DLR-RM / stable-baselines3

PyTorch version of Stable Baselines, reliable implementations of reinforcement learning algorithms.
https://stable-baselines3.readthedocs.io
MIT License
8.38k stars 1.61k forks source link

[Bug]: Potential Bug in PPO? Clarification requested #1894

Closed azrael417 closed 2 months ago

azrael417 commented 2 months ago

🐛 Bug

Hello all,

I am sorry in case this is a false alarm, but should the th.min in

https://github.com/DLR-RM/stable-baselines3/blob/5623d98f9d6bcfd2ab450e850c3f7b090aef5642/stable_baselines3/ppo/ppo.py#L231

not be a th.minimum ? th.min behaves differently from th.minimum. I was reimplementing your implementation of the PPO algo in libtorch and the compiler barfed at that point and I think the compiler is right.

Let me know what you think

Best regards Thorsten

To Reproduce

from stable_baselines3 import ...

Relevant log output / Error message

No response

System Info

No response

Checklist

araffin commented 2 months ago

th.min behaves differently from th.minimum.

are you sure?

import torch as th

a = th.ones(2, 4)
b = th.zeros(2, 4)
b[0, 2] = 3

assert th.allclose(th.min(a, b), th.minimum(a,b))

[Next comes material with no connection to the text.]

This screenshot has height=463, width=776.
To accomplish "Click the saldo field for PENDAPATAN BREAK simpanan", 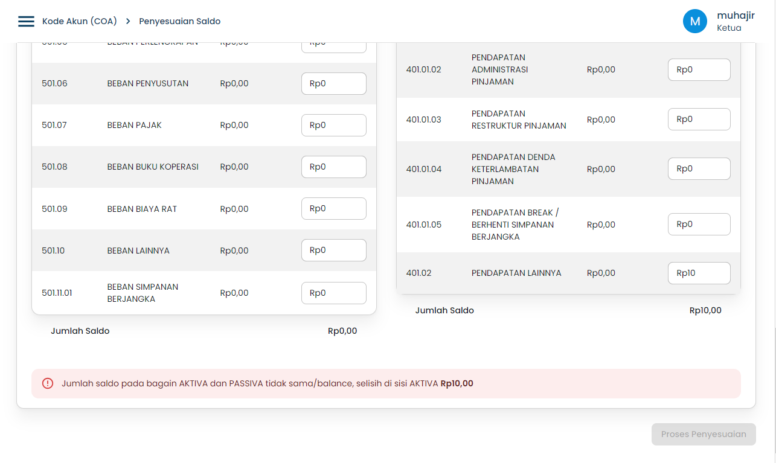I will pos(699,224).
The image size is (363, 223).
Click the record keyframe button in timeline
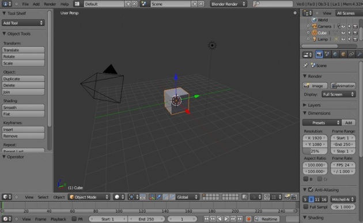pos(248,219)
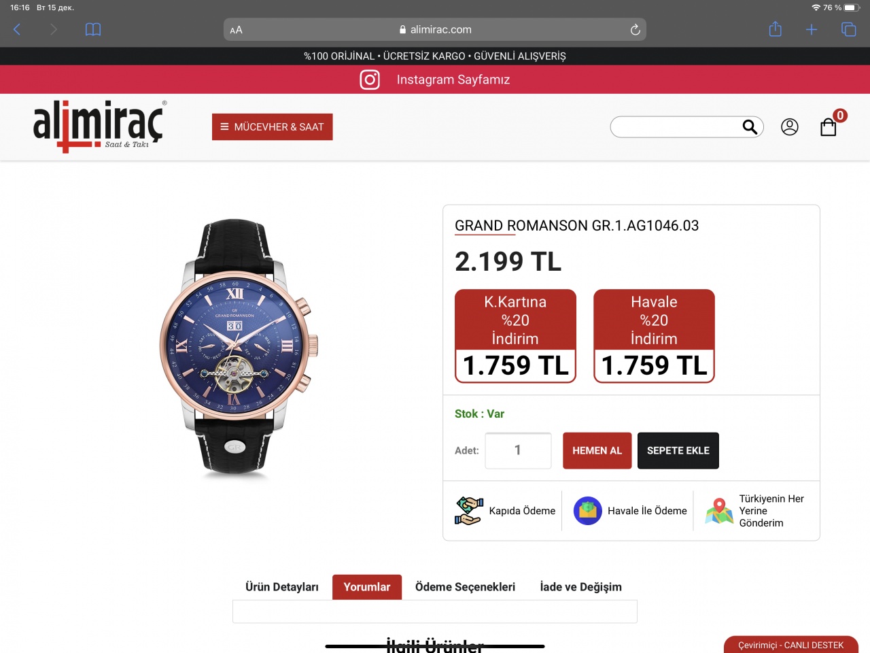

EDIT: if you look at the documentation (https://pytorch.org/docs/stable/generated/torch.min.html), torch.min(input, other, *, out=None) redirects to torch.minimum(). So I think they are actually the same.

azrael417 commented 2 months ago

You are right, in the case where you give it two tensors it seems to be the same. That is good to know. You can close this bug.